**What you need to do:**
Transcribe the data exactly, pictures excluded.

**Data in this exercise:**

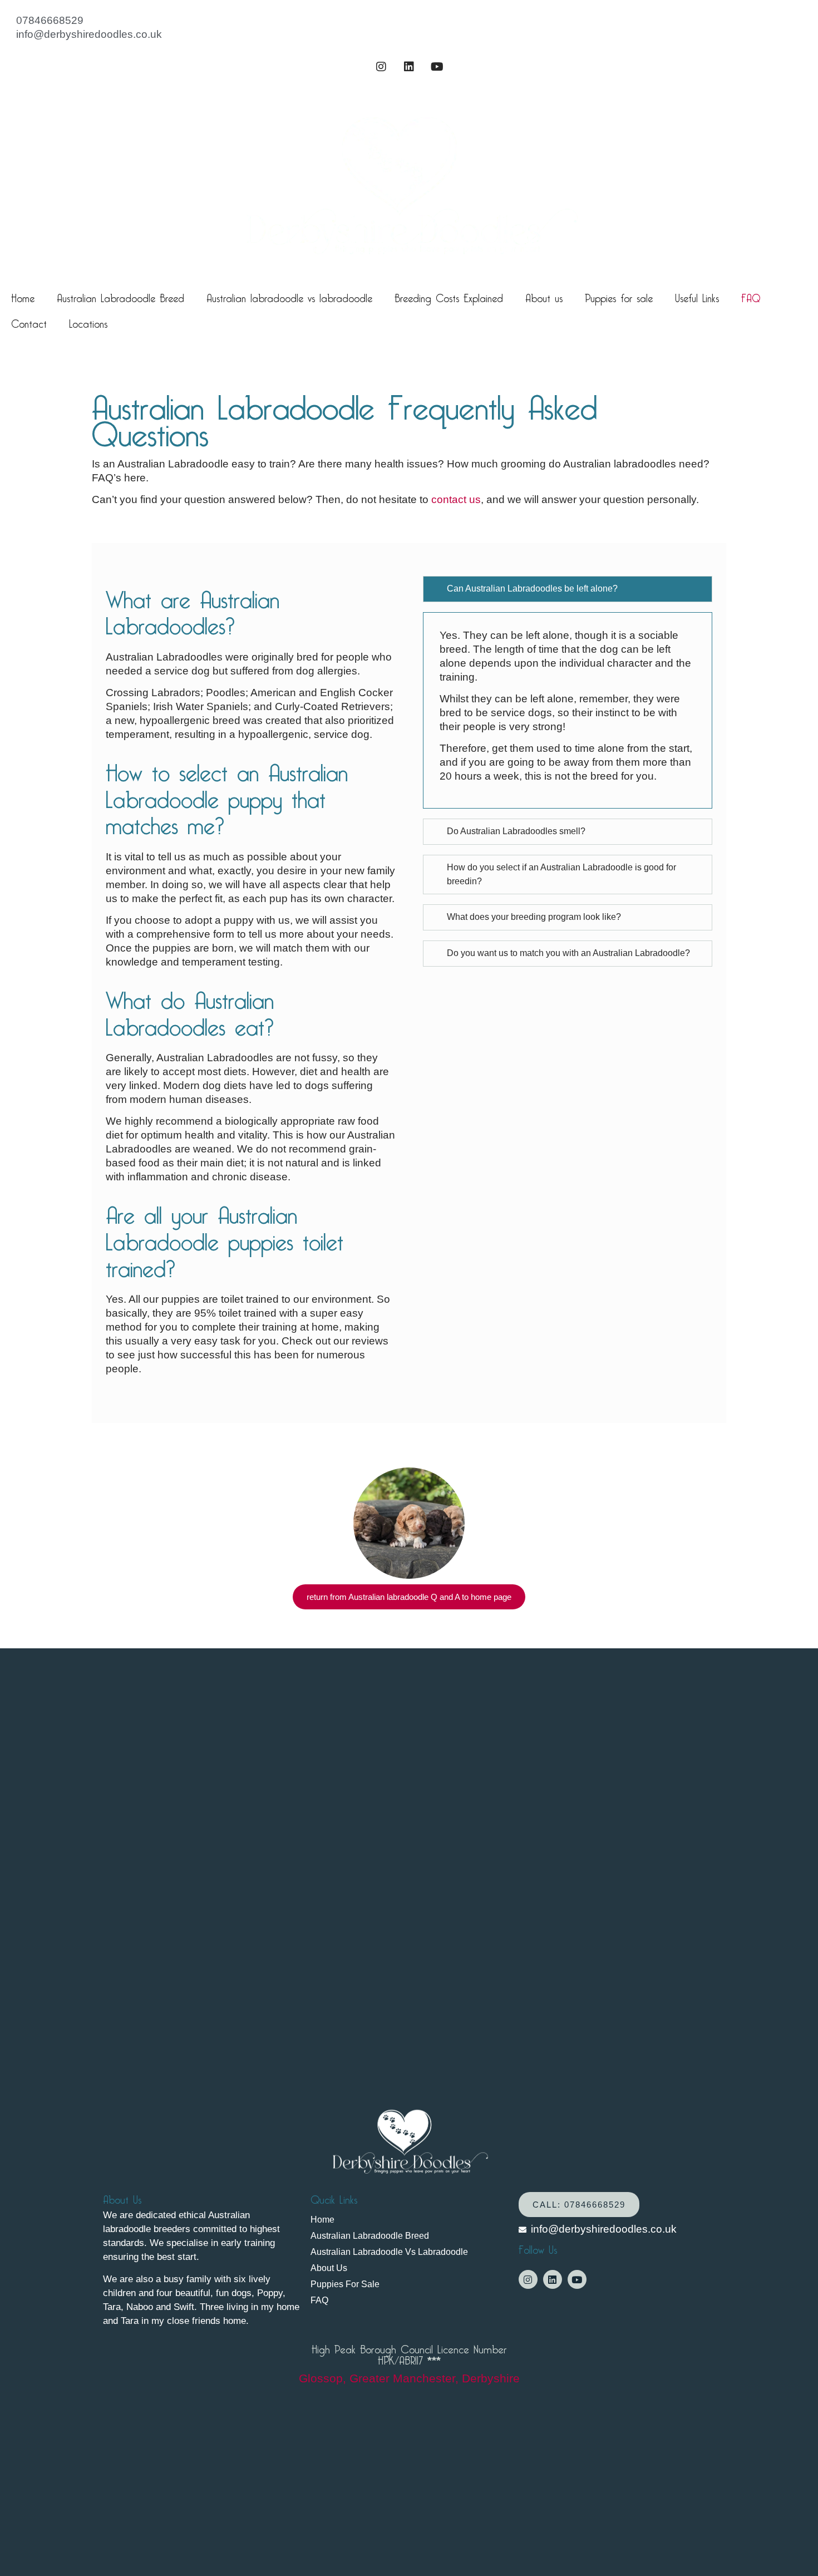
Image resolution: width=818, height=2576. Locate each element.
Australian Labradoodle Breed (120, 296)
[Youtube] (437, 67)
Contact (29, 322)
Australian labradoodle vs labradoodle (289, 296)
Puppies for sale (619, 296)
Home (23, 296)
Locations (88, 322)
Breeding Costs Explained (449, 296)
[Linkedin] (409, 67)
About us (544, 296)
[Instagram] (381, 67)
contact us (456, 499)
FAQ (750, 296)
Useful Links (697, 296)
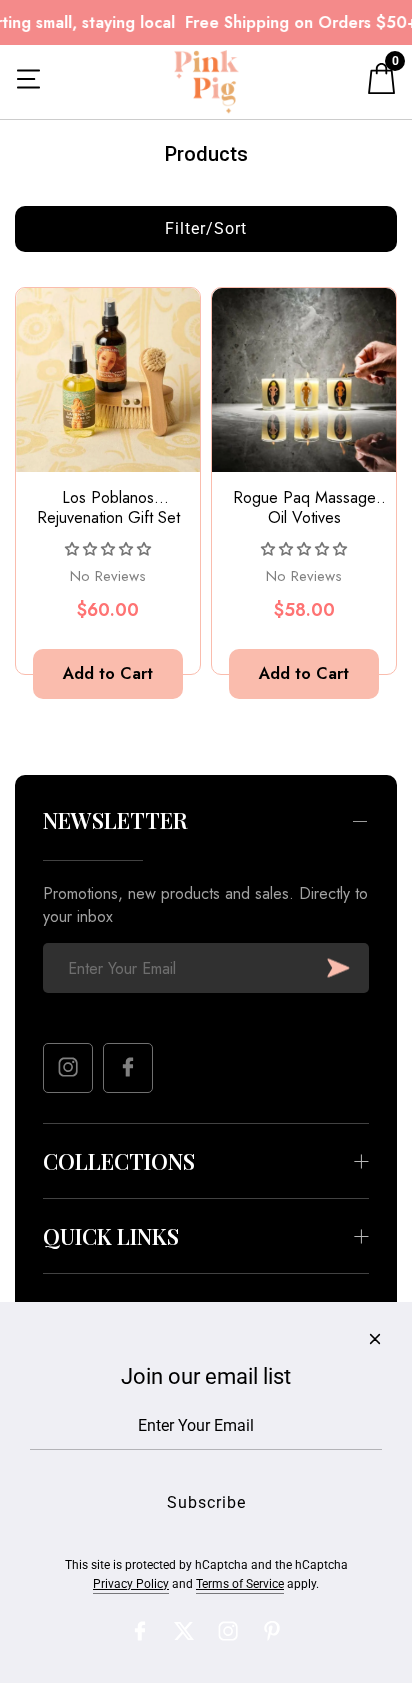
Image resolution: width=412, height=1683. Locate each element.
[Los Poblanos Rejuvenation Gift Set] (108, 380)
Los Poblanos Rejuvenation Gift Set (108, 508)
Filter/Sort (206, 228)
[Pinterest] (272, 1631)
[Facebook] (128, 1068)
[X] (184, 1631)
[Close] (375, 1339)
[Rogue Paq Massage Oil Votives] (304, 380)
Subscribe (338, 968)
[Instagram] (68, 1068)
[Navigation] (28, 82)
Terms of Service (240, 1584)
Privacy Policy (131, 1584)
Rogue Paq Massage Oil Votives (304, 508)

**Reply:**
Image resolution: width=818, height=2576. Locate each element.
Australian Labradoodle Breed (120, 296)
[Youtube] (437, 67)
Contact (29, 322)
Australian labradoodle vs labradoodle (289, 296)
Puppies for sale (619, 296)
Home (23, 296)
Locations (88, 322)
Breeding Costs Explained (449, 296)
[Linkedin] (409, 67)
About us (544, 296)
[Instagram] (381, 67)
contact us (456, 499)
FAQ (750, 296)
Useful Links (697, 296)
Image resolution: width=412, height=1683. Locate each element.
[Los Poblanos Rejuvenation Gift Set] (108, 380)
Los Poblanos Rejuvenation Gift Set (108, 508)
Filter/Sort (206, 228)
[Pinterest] (272, 1631)
[Facebook] (128, 1068)
[X] (184, 1631)
[Close] (375, 1339)
[Rogue Paq Massage Oil Votives] (304, 380)
Subscribe (338, 968)
[Instagram] (68, 1068)
[Navigation] (28, 82)
Terms of Service (240, 1584)
Privacy Policy (131, 1584)
Rogue Paq Massage Oil Votives (304, 508)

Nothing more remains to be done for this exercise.